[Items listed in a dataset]
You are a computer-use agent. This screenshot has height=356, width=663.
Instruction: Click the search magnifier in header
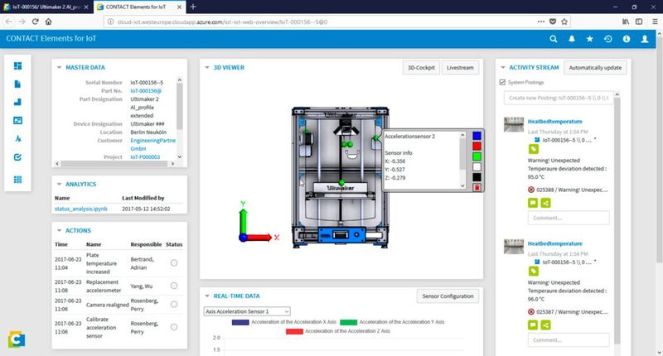554,38
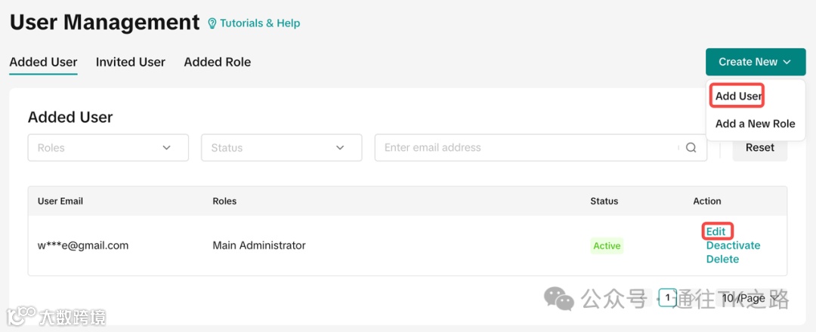Click the User Email column header
This screenshot has height=332, width=816.
(x=60, y=201)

** DIRECTIONS FOR THIS TASK **
Each line from the one holding "Instruction: Click the" through the last line of the records above must be duplicated exactly, and pictures must not be.

** ANSWER BOX **
Instruction: Click the search magnifier in header
554,38
Click the User Email column header
This screenshot has height=332, width=816.
(x=60, y=201)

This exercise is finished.